Les prospecteurs

Michel Laforest

Les prospecteurs

  • Exposition
Michel Laforest Les prospecteurs

Originaire de La Tuque, Michel Laforest vit et travaille à Montréal. Son travail d’installation vidéo et de vidéo-performance a été présenté dans le cadre de nombreuses expositions collectives et lors de festivals au Canada, au Brésil et en Europe. Parmi ses expositions individuelles, mentionnons la Bande vidéo (2010), la Galerie Verticale (2007), la Chambre blanche (en collaboration avec Manon De Pauw, 2008) et la galerie Dare Dare (2004). Outre sa pratique artistique, il enseigne les arts visuels au Cégep Marie-Victorin.

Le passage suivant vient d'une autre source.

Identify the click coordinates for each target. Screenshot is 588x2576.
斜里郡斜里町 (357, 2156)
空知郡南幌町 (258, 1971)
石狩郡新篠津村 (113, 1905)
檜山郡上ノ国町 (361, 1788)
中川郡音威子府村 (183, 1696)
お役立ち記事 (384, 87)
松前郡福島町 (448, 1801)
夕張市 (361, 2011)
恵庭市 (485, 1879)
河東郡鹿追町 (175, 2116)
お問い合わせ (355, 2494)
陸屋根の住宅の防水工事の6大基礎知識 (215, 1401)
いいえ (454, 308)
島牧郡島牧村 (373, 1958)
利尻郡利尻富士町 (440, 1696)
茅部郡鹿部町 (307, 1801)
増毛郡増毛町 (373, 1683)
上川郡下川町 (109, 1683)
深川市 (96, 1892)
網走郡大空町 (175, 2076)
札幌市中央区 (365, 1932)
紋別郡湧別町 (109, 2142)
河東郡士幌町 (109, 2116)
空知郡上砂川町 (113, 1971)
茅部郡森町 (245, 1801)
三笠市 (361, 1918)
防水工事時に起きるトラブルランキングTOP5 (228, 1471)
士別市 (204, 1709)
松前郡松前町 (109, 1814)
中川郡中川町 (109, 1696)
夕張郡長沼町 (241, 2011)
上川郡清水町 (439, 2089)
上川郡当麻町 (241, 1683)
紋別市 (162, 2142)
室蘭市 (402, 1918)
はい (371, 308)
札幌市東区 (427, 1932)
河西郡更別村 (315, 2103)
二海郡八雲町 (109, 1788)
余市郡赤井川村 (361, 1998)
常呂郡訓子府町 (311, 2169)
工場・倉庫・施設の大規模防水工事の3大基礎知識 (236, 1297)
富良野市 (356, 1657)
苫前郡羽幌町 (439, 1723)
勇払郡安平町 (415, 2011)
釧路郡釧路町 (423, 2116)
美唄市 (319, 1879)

10 octobre 2013 au 9 novembre 2013

—VERNISSAGE JEUDI 10 OCTOBRE 2013 À 17H30

Dans l’installation vidéo Les prospecteurs, présentée dans la petite salle de la Galerie B-312, Michel Laforest s’intéresse au phénomène de la perception. Que voyons-nous lorsque nous regardons quelque chose ? L’observation lente et minutieuse d’un objet, d’un lieu, d’une image, d’un sujet en assure-t-il l’objectivation ? En tant que phénomène sensoriel, la vision implique une certaine subjectivité : cadrage, mémoire, connaissance, sensibilité, etc. Cherchant à atteindre une forme d’objectivité, l’humain a élaboré une gamme étendue d’instruments de mesure et d’appareils optiques. Au-delà du filtre de l’outil, que reste-il de la vision ? Peut-on parvenir au degré zéro de sa représentation ? —Trois vidéos mettent en scène ce questionnement : deux sont montrées sur des dispositifs pouvant rappeler un outil d’arpentage ; la troisième est projetée sur un mur où des renfoncements ont été effectués. Pour concrétiser cette tension entre perception et représentation dans les séquences vidéo, l’artiste s’est inspiré des techniques de perspective linéaire conçues par le géomètre français Girard Desargues au XVIIe siècle. Installés dans le parc du Mont-Royal, les prospecteurs tiennent des ensembles de cordes tendues; ancrées au sol et rassemblées à leur pointe, elles forment des prismes qui, en principe, devraient les aider à comprendre la configuration de l’espace présenté.—En postproduction, l’artiste a effectué un découpage à la base de chacun des prismes linéaires pour y insérer une deuxième boucle vidéo, suggérant un effet d’abîme ou de miroitement. Une observation soutenue révèle que ces interventions tirent leur origine des vidéos originales, elles engagent le spectateur à prendre connaissance de la complexité visuelle et de la richesse des motifs présentes dans ces images. En situant un modèle géométrique dans une scène organique, Michel Laforest rappelle que si l’outil permet de réduire l’ambiguïté, cette clarification se fait souvent en sacrifiant l’anecdotique, le détail.